1993–94 concert tour by Peter Gabriel

The Secret World Tour was a concert tour mounted by the English singer-songwriter Peter Gabriel to promote his 1992 album Us. The stage show was designed by the French-Canadian director Robert Lepage, expressing the themes of tension and union between male and female forces, as represented by two stages linked by moving walkway. Three tour legs with elaborate staging were interspersed with two legs of much simpler WOMAD festival dates. Many of the same songs were performed by Gabriel, and he felt that all of his large-scale performances during these two years were part of the same tour. Secret World was Gabriel's first major solo outing since his tour of 1986–87 to support the album So. Afterward, he waited for almost a decade before embarking on the next tour, Growing Up, in 2002.

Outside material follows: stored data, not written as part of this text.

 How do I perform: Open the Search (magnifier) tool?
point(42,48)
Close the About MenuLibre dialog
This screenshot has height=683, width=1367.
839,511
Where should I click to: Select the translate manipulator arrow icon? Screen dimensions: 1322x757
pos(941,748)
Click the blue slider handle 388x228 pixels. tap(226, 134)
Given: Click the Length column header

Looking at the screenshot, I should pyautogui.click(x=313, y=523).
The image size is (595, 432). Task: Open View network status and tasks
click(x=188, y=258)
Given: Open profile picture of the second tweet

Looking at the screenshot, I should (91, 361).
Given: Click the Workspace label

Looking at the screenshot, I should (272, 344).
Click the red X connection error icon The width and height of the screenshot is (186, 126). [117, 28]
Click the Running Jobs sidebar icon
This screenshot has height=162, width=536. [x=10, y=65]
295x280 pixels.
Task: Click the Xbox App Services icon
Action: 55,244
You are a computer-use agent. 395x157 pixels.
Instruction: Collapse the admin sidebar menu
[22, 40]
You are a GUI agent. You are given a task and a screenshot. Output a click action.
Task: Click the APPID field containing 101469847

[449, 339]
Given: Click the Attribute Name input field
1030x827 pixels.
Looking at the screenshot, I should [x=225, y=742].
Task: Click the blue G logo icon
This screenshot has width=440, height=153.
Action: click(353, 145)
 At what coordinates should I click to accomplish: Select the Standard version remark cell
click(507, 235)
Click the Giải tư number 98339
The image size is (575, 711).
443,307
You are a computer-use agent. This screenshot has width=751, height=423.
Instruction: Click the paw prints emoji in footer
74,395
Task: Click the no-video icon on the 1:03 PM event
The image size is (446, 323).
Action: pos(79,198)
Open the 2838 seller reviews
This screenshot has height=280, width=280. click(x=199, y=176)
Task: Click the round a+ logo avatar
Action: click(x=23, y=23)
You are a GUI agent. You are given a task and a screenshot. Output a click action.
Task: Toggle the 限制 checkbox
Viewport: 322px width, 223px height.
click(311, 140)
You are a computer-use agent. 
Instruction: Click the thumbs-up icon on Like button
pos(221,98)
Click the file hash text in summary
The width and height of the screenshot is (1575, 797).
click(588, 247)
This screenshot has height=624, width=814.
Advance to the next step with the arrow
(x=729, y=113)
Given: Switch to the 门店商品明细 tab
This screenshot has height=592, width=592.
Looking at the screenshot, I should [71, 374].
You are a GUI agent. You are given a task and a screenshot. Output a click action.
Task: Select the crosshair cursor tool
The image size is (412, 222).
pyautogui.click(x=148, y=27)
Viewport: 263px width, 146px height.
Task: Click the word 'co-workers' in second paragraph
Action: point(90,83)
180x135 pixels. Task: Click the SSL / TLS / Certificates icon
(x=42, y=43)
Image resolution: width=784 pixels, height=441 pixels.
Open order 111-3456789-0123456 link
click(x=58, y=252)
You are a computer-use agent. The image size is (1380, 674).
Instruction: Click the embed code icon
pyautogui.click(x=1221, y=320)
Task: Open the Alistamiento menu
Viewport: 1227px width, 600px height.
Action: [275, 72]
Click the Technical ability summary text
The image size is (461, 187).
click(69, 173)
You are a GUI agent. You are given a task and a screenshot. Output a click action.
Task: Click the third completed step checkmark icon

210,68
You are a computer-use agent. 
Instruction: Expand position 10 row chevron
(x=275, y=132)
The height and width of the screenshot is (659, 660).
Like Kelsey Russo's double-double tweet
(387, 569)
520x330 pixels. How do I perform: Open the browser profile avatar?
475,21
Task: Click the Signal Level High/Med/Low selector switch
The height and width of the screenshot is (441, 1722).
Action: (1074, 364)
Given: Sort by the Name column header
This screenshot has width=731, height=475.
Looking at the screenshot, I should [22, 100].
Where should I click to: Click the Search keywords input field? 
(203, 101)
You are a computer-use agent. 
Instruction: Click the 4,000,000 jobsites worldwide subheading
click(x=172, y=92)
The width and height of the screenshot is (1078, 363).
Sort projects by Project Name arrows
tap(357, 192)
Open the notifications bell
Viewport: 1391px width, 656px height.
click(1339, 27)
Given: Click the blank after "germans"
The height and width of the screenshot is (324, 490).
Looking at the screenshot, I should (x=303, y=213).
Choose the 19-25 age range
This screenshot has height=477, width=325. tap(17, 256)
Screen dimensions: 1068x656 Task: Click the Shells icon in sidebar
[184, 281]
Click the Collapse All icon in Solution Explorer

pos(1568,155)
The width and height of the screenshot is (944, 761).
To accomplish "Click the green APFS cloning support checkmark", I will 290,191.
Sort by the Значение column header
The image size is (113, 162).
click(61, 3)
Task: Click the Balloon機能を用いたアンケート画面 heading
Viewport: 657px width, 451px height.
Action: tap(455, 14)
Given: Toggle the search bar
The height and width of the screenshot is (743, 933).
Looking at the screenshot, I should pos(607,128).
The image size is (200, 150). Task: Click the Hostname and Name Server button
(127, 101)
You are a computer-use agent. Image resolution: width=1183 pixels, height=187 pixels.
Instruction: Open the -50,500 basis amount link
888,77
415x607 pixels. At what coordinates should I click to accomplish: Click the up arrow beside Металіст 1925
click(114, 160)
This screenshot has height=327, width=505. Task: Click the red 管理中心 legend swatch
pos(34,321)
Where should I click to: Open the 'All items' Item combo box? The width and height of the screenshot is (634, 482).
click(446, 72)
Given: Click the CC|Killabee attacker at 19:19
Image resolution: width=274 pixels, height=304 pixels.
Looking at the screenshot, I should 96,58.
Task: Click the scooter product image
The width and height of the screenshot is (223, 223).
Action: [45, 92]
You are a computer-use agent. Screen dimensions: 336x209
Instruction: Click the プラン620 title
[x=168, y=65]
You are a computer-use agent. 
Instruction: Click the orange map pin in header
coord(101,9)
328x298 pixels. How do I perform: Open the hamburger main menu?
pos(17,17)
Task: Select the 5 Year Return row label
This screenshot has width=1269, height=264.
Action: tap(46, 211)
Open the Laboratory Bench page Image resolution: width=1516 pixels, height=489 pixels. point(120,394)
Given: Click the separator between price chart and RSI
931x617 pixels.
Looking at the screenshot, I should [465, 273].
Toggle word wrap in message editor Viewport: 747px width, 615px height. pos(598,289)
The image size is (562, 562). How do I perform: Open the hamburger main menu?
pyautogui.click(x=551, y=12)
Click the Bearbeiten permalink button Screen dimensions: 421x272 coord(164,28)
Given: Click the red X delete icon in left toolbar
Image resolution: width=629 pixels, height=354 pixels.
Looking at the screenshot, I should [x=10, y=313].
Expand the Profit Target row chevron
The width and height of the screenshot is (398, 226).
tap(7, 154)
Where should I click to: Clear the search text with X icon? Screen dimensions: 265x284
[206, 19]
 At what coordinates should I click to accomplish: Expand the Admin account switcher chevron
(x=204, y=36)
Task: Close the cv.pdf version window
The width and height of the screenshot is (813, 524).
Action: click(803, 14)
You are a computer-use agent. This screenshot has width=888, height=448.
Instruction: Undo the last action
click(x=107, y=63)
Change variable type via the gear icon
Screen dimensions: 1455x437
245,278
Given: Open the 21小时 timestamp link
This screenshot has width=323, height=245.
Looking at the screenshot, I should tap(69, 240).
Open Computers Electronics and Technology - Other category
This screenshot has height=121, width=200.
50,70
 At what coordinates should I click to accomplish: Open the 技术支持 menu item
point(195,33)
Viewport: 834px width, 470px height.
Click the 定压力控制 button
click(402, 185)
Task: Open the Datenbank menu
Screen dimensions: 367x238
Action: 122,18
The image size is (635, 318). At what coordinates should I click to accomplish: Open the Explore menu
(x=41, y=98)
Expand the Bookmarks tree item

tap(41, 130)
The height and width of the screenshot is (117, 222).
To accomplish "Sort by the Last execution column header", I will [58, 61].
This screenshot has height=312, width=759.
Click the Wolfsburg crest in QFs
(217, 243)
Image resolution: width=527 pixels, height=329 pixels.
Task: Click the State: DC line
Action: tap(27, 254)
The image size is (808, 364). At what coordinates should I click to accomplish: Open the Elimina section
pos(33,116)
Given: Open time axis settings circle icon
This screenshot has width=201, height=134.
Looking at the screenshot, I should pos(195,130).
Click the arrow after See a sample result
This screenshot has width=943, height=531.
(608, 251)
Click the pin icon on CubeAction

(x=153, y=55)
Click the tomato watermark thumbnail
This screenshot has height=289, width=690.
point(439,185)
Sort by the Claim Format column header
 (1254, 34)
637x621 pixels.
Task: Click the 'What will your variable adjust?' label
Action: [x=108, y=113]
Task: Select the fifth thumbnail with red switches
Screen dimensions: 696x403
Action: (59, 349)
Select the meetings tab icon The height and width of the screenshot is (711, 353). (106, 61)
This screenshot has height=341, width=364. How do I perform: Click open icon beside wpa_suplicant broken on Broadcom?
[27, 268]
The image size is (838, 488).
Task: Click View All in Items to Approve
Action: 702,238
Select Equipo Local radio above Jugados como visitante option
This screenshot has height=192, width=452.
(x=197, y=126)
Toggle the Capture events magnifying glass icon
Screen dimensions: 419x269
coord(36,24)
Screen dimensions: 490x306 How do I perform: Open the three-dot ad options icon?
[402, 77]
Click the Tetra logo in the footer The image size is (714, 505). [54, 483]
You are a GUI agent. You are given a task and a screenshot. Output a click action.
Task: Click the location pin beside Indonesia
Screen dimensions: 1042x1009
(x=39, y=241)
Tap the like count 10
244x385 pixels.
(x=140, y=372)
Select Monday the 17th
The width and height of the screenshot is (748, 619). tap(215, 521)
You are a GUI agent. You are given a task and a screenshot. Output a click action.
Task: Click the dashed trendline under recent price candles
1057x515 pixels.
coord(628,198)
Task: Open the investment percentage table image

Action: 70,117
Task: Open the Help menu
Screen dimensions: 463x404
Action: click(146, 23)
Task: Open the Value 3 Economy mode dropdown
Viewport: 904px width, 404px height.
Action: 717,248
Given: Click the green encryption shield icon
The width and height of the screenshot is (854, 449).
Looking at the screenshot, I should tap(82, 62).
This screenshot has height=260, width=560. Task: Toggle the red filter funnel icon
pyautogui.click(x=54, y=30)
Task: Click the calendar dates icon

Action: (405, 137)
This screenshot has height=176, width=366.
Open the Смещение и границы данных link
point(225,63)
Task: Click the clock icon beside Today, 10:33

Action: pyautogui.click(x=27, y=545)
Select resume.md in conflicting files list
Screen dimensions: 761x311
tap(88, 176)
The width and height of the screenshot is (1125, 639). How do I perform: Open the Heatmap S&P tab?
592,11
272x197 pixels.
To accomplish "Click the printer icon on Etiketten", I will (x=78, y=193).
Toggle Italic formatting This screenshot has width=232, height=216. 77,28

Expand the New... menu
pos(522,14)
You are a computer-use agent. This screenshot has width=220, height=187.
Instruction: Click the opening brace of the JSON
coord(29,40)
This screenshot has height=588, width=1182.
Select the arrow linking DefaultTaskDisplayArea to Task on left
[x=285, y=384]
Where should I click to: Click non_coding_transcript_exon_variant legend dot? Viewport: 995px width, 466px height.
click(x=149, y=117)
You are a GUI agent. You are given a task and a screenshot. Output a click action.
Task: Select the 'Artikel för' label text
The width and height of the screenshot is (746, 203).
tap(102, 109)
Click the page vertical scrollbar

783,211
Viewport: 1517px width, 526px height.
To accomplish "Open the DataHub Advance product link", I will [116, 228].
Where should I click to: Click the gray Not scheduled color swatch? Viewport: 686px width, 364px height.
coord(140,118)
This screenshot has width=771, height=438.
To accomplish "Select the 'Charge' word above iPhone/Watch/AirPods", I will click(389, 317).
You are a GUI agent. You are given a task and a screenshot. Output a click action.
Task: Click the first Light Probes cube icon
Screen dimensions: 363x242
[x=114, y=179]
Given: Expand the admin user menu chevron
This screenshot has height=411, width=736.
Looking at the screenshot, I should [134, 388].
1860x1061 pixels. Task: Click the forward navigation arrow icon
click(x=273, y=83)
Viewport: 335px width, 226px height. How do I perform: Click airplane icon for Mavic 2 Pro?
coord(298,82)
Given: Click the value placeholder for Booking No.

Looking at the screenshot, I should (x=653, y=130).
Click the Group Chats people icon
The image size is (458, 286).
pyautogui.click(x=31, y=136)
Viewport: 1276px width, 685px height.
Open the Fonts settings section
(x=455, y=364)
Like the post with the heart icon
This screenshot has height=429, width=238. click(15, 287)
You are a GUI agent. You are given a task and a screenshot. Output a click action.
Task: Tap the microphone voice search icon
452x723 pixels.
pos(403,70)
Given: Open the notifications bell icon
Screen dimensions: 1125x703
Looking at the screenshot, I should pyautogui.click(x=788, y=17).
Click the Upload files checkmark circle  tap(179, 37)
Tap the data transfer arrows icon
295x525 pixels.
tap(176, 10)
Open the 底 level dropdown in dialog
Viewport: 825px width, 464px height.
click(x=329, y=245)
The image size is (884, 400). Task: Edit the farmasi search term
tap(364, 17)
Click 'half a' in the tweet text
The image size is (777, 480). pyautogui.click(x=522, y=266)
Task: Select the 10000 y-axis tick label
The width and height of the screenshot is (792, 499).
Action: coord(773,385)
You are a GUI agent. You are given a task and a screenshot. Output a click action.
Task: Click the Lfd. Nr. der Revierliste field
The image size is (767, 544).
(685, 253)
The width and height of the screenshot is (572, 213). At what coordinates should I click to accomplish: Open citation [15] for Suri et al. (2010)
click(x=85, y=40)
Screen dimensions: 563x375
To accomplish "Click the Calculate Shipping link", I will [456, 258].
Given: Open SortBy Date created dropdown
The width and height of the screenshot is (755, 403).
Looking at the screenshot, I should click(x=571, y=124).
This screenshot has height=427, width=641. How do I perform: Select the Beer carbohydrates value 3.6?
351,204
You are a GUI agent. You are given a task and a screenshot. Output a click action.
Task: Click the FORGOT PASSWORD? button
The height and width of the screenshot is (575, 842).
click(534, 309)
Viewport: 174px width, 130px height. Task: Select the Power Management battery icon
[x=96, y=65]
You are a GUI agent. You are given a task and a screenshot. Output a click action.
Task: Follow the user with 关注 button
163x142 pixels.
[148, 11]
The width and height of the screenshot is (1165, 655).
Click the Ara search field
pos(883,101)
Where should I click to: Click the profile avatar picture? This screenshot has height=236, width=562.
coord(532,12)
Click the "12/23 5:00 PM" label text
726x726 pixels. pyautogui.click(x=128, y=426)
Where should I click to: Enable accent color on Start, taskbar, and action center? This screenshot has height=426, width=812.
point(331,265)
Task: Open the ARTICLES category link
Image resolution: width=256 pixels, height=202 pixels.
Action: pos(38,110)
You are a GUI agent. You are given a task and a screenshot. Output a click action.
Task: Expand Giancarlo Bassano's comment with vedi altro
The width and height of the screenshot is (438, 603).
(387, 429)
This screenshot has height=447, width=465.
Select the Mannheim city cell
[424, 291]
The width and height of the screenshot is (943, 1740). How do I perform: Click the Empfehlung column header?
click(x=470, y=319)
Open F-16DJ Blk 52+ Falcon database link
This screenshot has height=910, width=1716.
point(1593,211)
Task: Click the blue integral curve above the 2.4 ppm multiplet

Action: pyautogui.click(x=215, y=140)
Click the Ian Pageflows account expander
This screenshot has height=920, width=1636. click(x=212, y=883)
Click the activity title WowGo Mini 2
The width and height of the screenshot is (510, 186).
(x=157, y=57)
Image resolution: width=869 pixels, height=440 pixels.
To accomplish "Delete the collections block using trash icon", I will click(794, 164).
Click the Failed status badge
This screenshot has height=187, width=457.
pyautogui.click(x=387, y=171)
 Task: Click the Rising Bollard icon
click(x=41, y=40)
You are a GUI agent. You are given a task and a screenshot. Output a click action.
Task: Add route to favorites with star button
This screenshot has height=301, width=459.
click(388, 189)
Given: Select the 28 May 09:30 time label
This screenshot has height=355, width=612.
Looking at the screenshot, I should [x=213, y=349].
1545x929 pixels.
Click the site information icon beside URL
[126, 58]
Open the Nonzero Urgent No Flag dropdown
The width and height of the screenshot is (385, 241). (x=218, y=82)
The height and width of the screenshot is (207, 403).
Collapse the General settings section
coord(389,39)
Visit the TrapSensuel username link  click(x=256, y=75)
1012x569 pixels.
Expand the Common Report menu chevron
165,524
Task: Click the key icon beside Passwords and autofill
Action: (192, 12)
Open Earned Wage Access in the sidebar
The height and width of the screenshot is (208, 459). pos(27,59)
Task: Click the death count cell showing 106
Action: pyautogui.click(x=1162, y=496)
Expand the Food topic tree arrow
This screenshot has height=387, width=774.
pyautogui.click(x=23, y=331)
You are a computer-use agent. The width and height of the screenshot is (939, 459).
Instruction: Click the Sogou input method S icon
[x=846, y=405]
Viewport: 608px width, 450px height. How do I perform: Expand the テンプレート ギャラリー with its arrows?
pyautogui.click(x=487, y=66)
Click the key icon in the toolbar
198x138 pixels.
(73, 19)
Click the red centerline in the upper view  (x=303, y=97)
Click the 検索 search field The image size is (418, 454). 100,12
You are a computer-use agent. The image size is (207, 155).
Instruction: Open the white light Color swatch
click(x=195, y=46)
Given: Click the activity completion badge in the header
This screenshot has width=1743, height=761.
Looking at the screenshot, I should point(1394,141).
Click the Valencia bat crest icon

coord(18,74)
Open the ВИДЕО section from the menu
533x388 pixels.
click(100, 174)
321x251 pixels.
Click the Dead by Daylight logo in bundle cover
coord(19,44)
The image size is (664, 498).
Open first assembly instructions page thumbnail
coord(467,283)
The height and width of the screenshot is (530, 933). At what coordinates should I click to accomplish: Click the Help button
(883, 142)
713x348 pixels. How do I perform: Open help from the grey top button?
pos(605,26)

Musically, Gabriel used his most recent songs as well as a few earlier compositions for the set list of Secret World, taking songs primarily from Us, but also from So and other works. A handful of songs called for female vocals, especially "Blood of Eden" with its theme of sexual union. For these roles, Gabriel began the tour with British musician Joy Askew as second keyboardist and vocal duet partner, then he brought Irish singer-songwriter Sinéad O'Connor onto the tour as guest vocalist, covering Askew's keyboard parts with Jean-Claude Naimro of Kassav'. O'Connor left suddenly in October, and American singer-songwriter Paula Cole was quickly recruited to fill her position, earning high praise for her performance. The core of Gabriel's touring band was composed of long-time collaborators: bassist Tony Levin, guitarist David Rhodes, drummer Manu Katché and violinist L. Shankar. This was the first time that Gabriel used in-ear monitors on tour.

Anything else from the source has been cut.